Social Determinants of Health – Moose Cow Fish

Social Determinants of Health

The purpose of this report is to describe the role of the social determinants of health (SDH1) in Cardiovascular disease (CVD) and the health inequalities in today’s society in Australia. Key factors this report will cover include; the social and economic environment, the physical environment and individual characteristics and how they impact CVD within the Australian society.


Income/socioeconomic status (SES) and education are SDH which create inequities within our society. This may cause groups of people to be more susceptible to poor health and diseases such as CVD. The income and SES of a person are often closely associated with a person’s health, as displayed by the social gradient2. A person of a high SES would have a lower chance of developing or dying from CVD overall, due to the greater opportunities and access to health care services and goods and services to prevent it.

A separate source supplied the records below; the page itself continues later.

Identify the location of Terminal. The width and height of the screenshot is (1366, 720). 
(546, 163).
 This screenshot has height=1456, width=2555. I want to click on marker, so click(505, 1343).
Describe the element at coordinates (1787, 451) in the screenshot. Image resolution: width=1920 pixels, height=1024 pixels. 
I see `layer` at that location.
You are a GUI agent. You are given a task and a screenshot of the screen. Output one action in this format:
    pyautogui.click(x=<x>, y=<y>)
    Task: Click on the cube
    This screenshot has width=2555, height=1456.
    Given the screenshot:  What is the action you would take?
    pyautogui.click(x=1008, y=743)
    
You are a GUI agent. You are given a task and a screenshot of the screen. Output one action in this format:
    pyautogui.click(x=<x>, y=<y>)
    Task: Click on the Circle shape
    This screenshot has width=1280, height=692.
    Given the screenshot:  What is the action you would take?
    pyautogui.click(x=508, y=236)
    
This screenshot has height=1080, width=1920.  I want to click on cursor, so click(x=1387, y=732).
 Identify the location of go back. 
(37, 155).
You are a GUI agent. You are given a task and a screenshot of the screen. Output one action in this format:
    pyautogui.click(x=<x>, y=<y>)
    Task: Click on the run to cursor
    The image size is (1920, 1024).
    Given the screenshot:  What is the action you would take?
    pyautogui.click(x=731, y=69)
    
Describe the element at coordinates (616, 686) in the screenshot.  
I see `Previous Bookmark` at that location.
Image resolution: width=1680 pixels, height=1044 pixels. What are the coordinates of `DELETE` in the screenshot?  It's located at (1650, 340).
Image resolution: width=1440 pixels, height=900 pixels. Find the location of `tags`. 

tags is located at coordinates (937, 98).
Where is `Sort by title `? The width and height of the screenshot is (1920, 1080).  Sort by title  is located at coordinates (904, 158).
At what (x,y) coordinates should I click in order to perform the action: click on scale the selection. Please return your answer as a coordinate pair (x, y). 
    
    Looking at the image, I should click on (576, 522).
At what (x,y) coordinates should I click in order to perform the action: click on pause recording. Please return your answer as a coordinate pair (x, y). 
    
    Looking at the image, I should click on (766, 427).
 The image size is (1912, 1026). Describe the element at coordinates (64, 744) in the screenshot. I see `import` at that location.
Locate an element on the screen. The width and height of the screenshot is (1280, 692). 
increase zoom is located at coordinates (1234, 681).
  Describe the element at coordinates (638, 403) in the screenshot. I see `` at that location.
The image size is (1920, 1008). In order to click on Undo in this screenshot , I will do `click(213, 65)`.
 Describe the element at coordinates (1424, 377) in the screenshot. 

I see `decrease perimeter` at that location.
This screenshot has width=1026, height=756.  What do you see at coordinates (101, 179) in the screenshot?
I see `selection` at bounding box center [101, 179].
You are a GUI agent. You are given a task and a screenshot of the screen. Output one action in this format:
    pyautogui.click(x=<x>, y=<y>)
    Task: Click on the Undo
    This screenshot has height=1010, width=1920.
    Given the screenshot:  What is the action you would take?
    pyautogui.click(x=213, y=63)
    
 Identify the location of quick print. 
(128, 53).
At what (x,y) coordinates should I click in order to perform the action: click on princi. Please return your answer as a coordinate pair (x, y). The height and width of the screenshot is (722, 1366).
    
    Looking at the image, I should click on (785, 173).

For example, ‘20% of Australians in the lowest socioeconomic areas in 2014-15 were 1.6 times as likely as the highest 20% to have at least two chronic health conditions, such as CVD’ (2). This demonstrates the social gradient and how much more vulnerable people of a lower SES are to developing CVD.

Similarly, to income/SES, the education of a person is also linked with their health. Low education is often associated with poorer health as well as increased levels of stress and lower self-confidence. A person’s education is also often associated with their SES, where the higher the status the higher the level of education. Education can help equip people with adequate housing, income, employment, and the ability to deal with ill health afford health care services. This is why often people of a higher education are less likely to develop or die from CVD, as they have the knowledge to help prevent it or the wealth and opportunities to manage it.



The physical environment, health service access and social support networks are all SDH which impact health inequities within society. The environment of which a person lives creates large inequities to the health of Australians within our society. A positive physical environment may include fresh air and water, healthy and safe housing, workplaces and communities, as well as access to health care3. A person that has easy access to necessities such as these, is more likely to be healthier than a person that doesn't. As well as this, a person with strong support networks from family, friends, and the community, is likely to be healthier, both physically and mentally than those that don’t.

Inequities to a person’s health, can be displayed by the different physical environment’s we live in. For example; Aboriginals, and Torres Strait Islanders who live in remote areas in Australia have the highest rate of hospitalisation and death, caused by CVD. This may be due to many of the social determinants of health, including limited access to health care, a poor physical environment to live in or deprived social networks.



A person’s individual characteristics such as their gender and culture/ethnicity are also SDH which create inequities to the health of our society. However, these determinants are often out of our control and something we are born with.

Traditionally, men and women may suffer from different diseases at different ages. For example, men are at higher risk of CVD throughout their lives, whereas a women’s chance of developing CVD equals with men after menopause. In Australia in 2017 CVD was responsible for 13% of deaths of men and 10% of deaths of women. This shows a slightly higher rate of deaths in men than women. In saying this though, CVD has been shown to be one of the highest causes of death in women as ‘women tend to develop symptoms at a much later stage of the illness than men’(16) and their symptoms are often more vague than the symptoms in men. This therefore shows gender plays a role in the development of CVD, however, both men and women are still susceptible to developing it.

People of different ethnic backgrounds and cultures also often have health inequities and varied likelihoods to developing different diseases or illnesses.  For example, Aboriginal and Torres Strait islander’s in Australia are at more risk of developing CVD, which is often due to lifestyle factors. ‘Compared with non-indigenous Australians, Aboriginals and Torres Strait islander people were 70% more likely to die from circulatory disease’(4). This shows evidently that different ethnicities have varied chances of developing different diseases, showing inequities to our health within Australia.



Social determinants of health create inequities to our health within our society, including factors such as our SES / income, education, physical environment, access to health care services, social support networks, gender and ethnicity / culture. These factors all play different roles in our development of CVD within Australia, varying our chance of development, suffering or death by the disease.




1   The social determinants of health are the conditions in which people are born, grow, live, work and age. These circumstances are shaped by the distribution of money, power and resources at global, national and local levels. The social determinants of health are mostly responsible for health inequities - the unfair and avoidable differences in health status seen within and between countries.

(About social determinants of health. (2017, September 25). Retrieved from


2  The greater the income and SES, the greater an individual’s health. This is because, a person of greater wealth and of higher SES will most likely have greater access to goods and services including food, housing, additional health care options and other health benefits.


3The relationship between a person’s health and the quality of their housing can be described as a gradient, where the better the environment a person lives is, the better their health, the poorer the environment, the worse their health.